This is the real problem. Even if you don't run anything in AWS directly, someth...

dexterdog · 2025-10-20T22:32:18 1760999538

This becomes the reason to run in us-east-1 if you're going to be single region. When it's down nobody is surprised that your service is affected. If you're all-in on some other region and it goes down you look like you don't know what you're doing.

kelseydh · 2025-10-20T17:49:33 1760982573

This whole incident has been pretty uneventful down in Australia where everything AWS is on ap-southeast-2.

parliament32 · 2025-10-20T16:49:56 1760978996

> Even if you don't run anything in AWS directly, something you integrate with will.

Why would a third-party be in your product's critical path? It's like the old business school thing about "don't build your business on the back of another"

caymanjim · 2025-10-20T18:00:59 1760983259

It's easy to say this, but in the real world, most of the critical path is heavily-dependent on third party integrations. User auth, storage, logging, etc. Even if you're somewhat-resilient against failures (i.e. you can live without logging and your app doesn't hard fail), it's still potentially going to cripple your service. And even if your entire app is resilient and doesn't fail, there are still bound to be tons of integrations that will limit functionality, or make the app appear broken in some way to users.

The reason third-party things are in the critical path is because most of the time, they are still more reliable than self-hosting everything; because they're cheaper than anything you can engineer in-house; because no app is an island.

It's been decades since I worked on something that was completely isolated from external integrations. We do the best we can with redundancy, fault tolerance, auto-recovery, and balance that with cost and engineering time.

If you think this is bad, take a look at the uptime of complicated systems that are 100% self-hosted. Without a Fortune 500 level IT staff, you can't beat AWS's uptime.

fauigerzigerk · 2025-10-20T18:40:45 1760985645

Clearly these are non-trivial trade-offs, but I think using third parties is not an either or question. Depending on the app and the type of third-party service, you may be able to make design choices that allow your systems to survive a third-party outage for a while.

E.g., a hospital could keep recent patient data on-site and sync it up with the central cloud service as and when that service becomes available. Not all systems need to be linked in real time. Sometimes it makes sense to create buffers.

But the downside is that syncing things asynchronously creates complexity that itself can be the cause of outages or worse data corruption.

I guess it's a decision that can only be made on a case by case basis.

jen20 · 2025-10-20T21:18:51 1760995131

With the exception of Amazon, anyone in this situation already has a third-party product in their critical path - AWS itself.

chasd00 · 2025-10-20T19:33:13 1760988793

> Why would a third-party be in your product's critical path?

i bet only 1-2% of AI startups are running their own models and the rest are just bouncing off OpenAI, Azure, or some other API.

thinkindie · 2025-10-20T17:51:57 1760982717

Not necessarily our critical path but today circleci was affected greatly which also affected our capacity to deploy. Luckily it was a Monday morning therefore we didn’t even have to deploy an hot fix.

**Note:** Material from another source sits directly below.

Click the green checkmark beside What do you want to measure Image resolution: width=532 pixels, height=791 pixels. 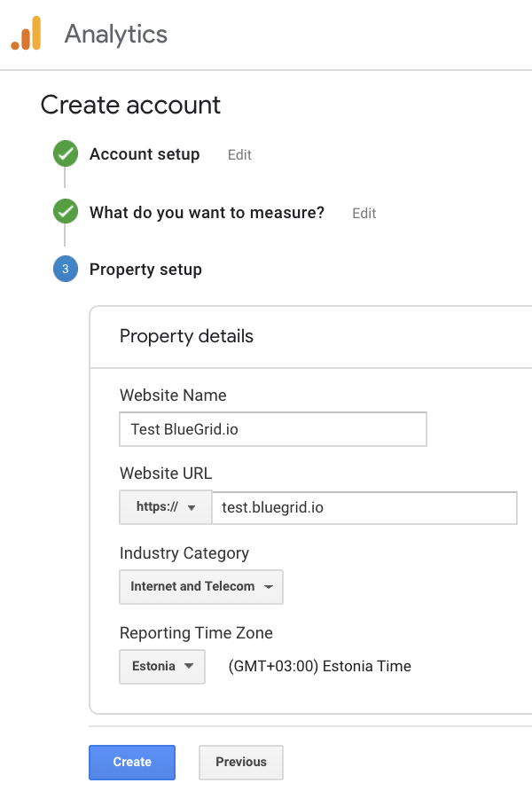pos(66,211)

pcdevils · 2025-10-20T18:03:09 1760983389

That's nearly every ai start-up done for

macintux · 2025-10-20T17:17:22 1760980642

No man is an island, entire of itself

unethical_ban · 2025-10-20T22:09:18 1760998158

* IAM / Okta * Cloud VPN services * Cloud Office (GSuite, Office365)

Good luck naming a large company, bank, even utility that doesn't have some kind of dependency like this somewhere, even if they have mostly on-prem services.

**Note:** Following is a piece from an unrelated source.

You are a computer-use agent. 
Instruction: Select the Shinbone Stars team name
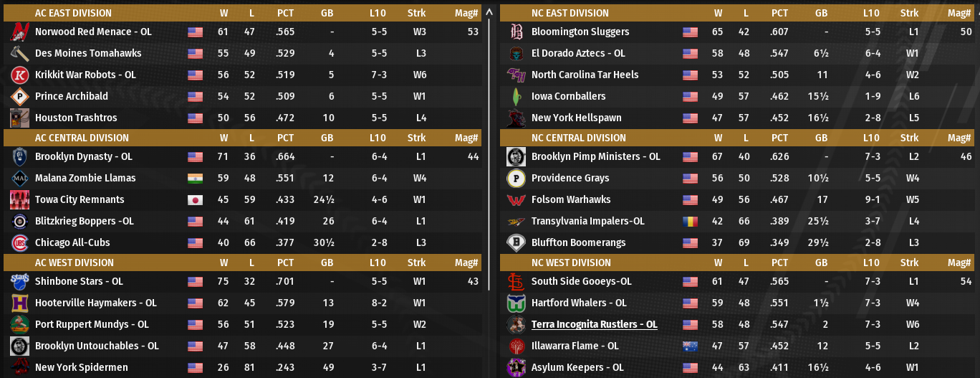79,281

mlavrent · 2025-10-21T02:29:48 1761013788

The only ones I can really think of are the cloud providers themselves- I was at Microsoft, and absolutely everything was in-house (often to our detriment).

parliament32 · 2025-10-21T15:18:36 1761059916

I think you missed the "critical path" part. Why would your product stop functioning if your admins can't log in with IAM / VPN in, do you really need hands-on maintenance constantly? Why would your product stop functioning if Office is down, are you managing your ops in Excel or something?

"Some kind of dependency" is fine and unavoidable, but well-architected systems don't have hard downtime just because someone somewhere you have no control over fucked up.

unethical_ban · 2025-10-21T20:05:55 1761077155

Since 2020 for some reason lot of companies have fully remote workforce. If the VPN or auth goes down and workers can't login, that's a problem. Think banks, call center work, customer service.